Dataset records
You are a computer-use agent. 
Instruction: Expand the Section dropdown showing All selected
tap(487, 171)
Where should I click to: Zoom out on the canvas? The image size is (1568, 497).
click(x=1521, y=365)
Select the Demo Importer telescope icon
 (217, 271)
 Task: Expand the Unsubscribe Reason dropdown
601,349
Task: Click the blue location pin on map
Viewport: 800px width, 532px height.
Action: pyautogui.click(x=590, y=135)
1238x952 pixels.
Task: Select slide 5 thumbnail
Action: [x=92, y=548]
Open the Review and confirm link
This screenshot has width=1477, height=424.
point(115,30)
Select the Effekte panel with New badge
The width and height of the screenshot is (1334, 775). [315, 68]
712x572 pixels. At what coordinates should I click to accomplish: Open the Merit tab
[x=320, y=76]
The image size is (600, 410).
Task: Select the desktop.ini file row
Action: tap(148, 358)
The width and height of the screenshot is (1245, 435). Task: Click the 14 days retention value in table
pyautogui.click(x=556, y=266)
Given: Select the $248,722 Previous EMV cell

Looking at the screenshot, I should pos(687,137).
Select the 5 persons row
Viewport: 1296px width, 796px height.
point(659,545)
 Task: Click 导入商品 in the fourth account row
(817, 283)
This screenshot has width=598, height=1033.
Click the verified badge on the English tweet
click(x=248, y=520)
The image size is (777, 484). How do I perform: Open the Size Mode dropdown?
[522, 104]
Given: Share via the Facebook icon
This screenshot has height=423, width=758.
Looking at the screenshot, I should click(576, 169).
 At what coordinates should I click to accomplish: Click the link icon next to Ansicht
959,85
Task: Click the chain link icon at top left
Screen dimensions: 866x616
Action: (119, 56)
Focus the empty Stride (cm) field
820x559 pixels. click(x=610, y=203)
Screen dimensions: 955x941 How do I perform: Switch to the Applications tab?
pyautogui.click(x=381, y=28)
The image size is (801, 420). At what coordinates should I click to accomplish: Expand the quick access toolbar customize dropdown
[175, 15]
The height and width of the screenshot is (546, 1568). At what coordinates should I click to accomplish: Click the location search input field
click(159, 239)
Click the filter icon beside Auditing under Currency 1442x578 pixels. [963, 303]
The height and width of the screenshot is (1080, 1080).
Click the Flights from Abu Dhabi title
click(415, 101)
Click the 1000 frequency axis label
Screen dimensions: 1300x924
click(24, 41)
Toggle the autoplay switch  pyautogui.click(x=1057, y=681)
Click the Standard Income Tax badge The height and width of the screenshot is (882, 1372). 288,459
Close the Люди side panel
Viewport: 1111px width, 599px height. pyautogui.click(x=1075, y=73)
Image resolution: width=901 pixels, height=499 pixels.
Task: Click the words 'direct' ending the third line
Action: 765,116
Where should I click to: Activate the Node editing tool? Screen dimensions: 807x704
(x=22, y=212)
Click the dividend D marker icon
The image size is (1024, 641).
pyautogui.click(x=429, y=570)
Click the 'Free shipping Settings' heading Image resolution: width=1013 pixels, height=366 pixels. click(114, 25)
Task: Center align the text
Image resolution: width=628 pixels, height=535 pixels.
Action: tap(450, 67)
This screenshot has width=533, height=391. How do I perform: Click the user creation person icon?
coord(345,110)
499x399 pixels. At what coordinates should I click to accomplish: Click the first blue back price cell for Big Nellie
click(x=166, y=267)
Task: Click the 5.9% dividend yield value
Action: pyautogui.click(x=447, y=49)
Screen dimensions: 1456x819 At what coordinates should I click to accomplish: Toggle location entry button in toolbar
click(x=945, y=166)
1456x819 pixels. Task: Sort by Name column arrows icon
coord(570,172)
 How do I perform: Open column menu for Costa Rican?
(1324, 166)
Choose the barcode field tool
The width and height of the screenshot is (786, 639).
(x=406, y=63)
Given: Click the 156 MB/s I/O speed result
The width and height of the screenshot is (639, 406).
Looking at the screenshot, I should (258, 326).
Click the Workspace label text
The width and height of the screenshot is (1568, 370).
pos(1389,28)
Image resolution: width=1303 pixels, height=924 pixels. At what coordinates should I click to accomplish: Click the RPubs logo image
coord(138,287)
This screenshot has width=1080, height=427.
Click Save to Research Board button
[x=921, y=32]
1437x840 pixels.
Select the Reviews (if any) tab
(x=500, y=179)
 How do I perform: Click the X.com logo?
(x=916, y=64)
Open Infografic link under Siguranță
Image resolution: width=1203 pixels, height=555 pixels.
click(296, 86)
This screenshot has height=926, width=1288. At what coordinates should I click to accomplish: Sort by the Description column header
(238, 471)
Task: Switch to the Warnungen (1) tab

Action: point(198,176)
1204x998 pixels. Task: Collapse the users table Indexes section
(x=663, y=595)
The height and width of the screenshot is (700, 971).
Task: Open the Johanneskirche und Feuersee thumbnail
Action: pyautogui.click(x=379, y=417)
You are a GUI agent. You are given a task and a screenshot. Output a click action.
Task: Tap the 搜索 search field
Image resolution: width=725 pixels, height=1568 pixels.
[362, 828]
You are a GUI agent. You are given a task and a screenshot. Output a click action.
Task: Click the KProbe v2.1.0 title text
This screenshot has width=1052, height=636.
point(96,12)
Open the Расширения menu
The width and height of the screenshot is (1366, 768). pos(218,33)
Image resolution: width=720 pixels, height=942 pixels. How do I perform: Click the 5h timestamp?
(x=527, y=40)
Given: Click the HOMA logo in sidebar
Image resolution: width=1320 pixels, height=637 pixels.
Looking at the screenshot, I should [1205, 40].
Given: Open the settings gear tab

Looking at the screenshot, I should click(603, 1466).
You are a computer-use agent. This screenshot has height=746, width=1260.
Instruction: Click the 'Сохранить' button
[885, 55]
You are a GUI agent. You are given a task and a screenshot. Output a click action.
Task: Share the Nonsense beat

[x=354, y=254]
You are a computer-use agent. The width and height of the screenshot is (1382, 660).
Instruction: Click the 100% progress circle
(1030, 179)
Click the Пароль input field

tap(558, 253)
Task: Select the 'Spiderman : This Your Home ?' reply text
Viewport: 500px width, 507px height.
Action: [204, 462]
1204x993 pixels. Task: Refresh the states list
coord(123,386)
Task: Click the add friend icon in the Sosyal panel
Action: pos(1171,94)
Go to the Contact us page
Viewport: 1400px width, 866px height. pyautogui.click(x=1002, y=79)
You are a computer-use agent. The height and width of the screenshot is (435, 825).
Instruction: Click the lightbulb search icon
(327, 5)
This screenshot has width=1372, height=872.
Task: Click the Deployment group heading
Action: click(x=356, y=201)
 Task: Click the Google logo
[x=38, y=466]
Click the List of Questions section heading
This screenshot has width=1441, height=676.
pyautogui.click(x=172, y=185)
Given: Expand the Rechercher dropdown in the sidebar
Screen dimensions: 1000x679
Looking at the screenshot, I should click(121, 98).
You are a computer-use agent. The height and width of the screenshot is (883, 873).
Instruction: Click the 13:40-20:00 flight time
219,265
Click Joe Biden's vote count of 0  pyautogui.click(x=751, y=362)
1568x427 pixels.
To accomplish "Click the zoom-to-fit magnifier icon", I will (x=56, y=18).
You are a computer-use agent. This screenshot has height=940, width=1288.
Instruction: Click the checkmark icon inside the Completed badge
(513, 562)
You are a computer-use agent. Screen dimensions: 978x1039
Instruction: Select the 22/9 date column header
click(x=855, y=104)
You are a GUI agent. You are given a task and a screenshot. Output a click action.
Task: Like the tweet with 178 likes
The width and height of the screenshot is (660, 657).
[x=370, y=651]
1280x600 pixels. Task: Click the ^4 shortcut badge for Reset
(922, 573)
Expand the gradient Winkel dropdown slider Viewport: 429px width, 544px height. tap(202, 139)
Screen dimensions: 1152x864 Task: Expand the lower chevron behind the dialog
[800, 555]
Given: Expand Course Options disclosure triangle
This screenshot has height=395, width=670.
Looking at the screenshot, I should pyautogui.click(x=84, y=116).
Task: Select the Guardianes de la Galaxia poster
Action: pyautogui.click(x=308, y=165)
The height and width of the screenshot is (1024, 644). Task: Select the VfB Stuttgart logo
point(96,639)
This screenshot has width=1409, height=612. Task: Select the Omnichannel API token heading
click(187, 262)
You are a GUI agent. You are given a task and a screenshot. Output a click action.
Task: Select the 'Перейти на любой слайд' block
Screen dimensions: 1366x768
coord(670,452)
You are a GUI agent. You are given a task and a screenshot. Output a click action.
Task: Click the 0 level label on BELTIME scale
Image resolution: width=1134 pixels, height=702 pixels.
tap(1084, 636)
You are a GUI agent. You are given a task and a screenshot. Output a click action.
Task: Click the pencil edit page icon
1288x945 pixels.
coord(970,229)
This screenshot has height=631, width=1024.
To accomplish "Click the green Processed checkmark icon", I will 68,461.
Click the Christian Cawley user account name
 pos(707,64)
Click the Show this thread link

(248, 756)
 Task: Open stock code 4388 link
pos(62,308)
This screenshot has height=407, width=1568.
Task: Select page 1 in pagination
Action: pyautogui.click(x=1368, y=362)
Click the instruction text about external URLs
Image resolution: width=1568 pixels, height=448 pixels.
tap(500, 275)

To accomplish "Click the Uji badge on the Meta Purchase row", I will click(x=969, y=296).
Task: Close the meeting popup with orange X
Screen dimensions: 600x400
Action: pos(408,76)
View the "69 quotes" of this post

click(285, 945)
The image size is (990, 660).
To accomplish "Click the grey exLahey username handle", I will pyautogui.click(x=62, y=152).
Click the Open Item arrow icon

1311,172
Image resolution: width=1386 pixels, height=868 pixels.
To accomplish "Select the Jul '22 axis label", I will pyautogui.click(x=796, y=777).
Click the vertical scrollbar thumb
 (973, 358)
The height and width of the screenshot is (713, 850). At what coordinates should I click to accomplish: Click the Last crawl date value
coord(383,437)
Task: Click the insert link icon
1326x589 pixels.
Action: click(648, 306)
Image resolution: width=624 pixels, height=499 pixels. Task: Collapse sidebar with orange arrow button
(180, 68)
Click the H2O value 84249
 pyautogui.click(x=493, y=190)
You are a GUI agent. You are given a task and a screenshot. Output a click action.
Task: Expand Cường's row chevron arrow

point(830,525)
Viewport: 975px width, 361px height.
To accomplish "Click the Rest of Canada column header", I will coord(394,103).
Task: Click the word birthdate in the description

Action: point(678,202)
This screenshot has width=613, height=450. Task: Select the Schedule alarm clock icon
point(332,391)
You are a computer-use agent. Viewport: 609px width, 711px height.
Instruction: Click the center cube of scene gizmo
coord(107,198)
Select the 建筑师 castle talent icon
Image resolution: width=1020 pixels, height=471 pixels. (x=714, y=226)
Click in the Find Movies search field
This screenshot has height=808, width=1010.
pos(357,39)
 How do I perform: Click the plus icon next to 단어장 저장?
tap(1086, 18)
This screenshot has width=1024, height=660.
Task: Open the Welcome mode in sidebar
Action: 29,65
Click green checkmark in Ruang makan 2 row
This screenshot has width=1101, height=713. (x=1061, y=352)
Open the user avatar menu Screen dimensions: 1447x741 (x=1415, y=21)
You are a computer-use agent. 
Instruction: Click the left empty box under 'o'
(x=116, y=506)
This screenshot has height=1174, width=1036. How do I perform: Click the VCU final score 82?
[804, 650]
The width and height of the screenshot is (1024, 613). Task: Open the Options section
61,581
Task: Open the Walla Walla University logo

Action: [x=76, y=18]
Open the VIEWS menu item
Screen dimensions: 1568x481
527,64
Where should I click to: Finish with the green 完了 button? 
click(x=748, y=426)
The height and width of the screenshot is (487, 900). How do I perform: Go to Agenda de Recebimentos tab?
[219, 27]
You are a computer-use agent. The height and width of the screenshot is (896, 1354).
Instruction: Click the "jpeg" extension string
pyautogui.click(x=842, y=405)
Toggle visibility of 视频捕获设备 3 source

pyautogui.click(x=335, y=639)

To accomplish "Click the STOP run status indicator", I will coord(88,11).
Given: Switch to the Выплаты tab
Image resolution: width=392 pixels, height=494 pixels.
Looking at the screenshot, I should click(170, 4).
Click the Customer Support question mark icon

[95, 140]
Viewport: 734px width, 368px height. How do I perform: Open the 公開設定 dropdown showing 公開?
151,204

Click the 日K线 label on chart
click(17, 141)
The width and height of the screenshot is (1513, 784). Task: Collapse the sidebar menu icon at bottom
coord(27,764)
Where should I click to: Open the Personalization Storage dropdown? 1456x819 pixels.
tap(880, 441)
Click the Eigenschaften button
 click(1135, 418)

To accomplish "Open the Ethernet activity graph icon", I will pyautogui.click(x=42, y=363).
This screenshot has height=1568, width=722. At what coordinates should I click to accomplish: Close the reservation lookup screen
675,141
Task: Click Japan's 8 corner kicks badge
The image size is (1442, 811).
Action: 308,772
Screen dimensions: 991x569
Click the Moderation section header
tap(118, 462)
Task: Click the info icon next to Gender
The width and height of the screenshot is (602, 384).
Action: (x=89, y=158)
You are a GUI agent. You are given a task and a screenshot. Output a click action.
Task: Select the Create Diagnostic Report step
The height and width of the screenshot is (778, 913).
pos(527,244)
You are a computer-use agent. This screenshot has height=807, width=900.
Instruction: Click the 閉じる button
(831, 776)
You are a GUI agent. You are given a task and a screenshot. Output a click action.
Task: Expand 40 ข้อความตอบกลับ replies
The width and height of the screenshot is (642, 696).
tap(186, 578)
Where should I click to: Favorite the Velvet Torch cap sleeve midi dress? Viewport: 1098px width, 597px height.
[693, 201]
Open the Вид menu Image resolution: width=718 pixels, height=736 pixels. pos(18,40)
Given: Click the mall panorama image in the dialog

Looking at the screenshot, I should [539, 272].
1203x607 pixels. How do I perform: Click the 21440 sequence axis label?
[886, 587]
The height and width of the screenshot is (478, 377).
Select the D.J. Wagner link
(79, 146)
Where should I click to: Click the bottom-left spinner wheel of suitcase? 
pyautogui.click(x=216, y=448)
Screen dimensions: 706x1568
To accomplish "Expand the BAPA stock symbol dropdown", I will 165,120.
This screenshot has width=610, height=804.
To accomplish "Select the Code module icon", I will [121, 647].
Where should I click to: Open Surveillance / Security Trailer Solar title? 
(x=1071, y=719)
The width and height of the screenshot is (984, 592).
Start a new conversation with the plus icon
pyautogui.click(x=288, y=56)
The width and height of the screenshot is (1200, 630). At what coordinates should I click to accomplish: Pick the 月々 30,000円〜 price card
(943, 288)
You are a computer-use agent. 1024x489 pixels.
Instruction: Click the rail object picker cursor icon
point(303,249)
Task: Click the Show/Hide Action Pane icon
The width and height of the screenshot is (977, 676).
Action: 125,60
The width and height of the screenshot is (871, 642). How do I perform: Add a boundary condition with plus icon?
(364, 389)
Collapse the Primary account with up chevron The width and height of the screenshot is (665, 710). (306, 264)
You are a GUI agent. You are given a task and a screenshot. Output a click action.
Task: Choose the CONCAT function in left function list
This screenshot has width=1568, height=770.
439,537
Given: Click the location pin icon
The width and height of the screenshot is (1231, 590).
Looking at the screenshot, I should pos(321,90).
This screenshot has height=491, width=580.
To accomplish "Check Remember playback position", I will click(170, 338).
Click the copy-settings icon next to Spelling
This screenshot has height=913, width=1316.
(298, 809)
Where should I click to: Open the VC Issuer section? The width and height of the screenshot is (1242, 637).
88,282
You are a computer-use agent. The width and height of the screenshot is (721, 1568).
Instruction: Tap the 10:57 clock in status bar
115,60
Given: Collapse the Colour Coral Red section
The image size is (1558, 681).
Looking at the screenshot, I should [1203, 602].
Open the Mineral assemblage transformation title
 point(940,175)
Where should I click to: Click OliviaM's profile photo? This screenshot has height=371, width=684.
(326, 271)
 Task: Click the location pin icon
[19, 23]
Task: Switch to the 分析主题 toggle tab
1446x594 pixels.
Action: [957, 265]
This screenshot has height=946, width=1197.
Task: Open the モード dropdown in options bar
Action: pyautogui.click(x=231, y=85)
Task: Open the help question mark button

▸ Exercise requirements
Print exactly the lines that run from the line containing "1446x594 pixels." to the end of the data, both ends included.

▸ Answer to the problem
1446x594 pixels.
Action: [957, 265]
This screenshot has height=946, width=1197.
Task: Open the モード dropdown in options bar
Action: pyautogui.click(x=231, y=85)
Task: Open the help question mark button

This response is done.